We can’t ever rid ourselves of these things and be perfect, but it’s not about that. It’s about not giving up on ourselves, not letting it break us, and doing the best we can with what we have.
Wanting What I Got It’s easy to beat yourself up, get down on yourself, think you could have changed things, but we can’t control everything. We can only control our reactions.
A friend once told me one of my favorite quotes I ever heard:
“Don’t ask yourself ‘how can I get what I want?’ Ask yourself ‘how can I want what I get?’”
We have the option to either get down on ourselves or find the lesson and the love in everything that comes our way.
By just telling myself “I need to work on my weaknesses and make them better,” I wasn’t actually learning and getting the most from what I was getting.
While initially disappointed that I finished in a tie for the final and lost on a tiebreaker, I feel so at peace. We have the option to get down on ourselves or the option to give ourselves love and take what we can out of things, and when we choose the latter, our ability to grow and be fulfilled in life expands exponentially.
I said “I’m upset that I didn’t get to show my strengths,” when in fact, I did get to show exactly that.
Perhaps they weren’t my literal physical strengths, but they were something much deeper and longer-lasting than that: the thing that enables you to continue to build yourself back up from any fall, even in ways you’ve never rehearsed.
The Real Lesson After my first competition I felt so amazing, so happy with myself, so proud of myself, and yet I finished in a “worse” spot than I did this one. I felt whole. I felt connected to myself.

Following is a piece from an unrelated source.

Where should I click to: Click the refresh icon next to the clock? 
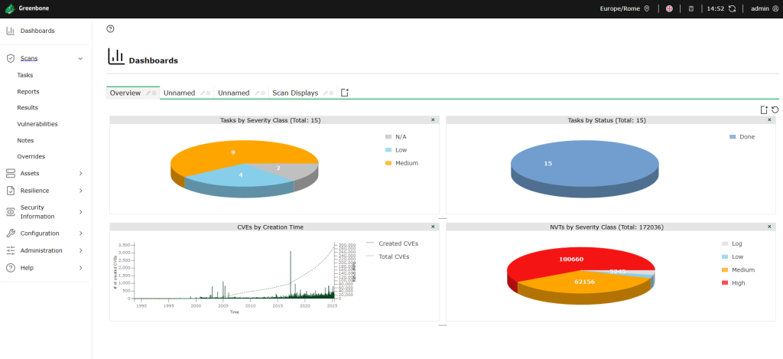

The difference between my first and second competition wasn’t how I performed. It was how I related to myself.
The first time, I measured my success by how much I showed up for myself, and I shocked myself with how well I was able to do even in my weakest moments. It left me overflowing with pride, happiness, and love.
The second time, I still showed up for myself in those weak moments, but afterwards, I got down on myself for even having weaknesses. And that’s what changed everything.
Instead of walking away inspired, I walked away detached, unmotivated, and unable to see the beautiful lesson that was right in front of me.
I remembered something that I had somehow forgotten this time around: how much I showed up for myself despite my weaknesses. And that, I realized, is the most precious thing of all.
My strength, the thing that makes me a “creature,” that gives me the mental grit and heart to keep going, was never in being flawless. It was in showing up anyway.
It’s in loving myself and the process through the mess, the fear, and the doubt because it’s the very reason I was motivated to keep going, the very reason I signed up for another competition, the very reason I was able to feel so much happiness, and pride, and love for myself, the people around me, and the sport, and it’s the very reason I show up in the gym every day, dancing around, not because I have to, but because I genuinely want to be there — the true “creature” way.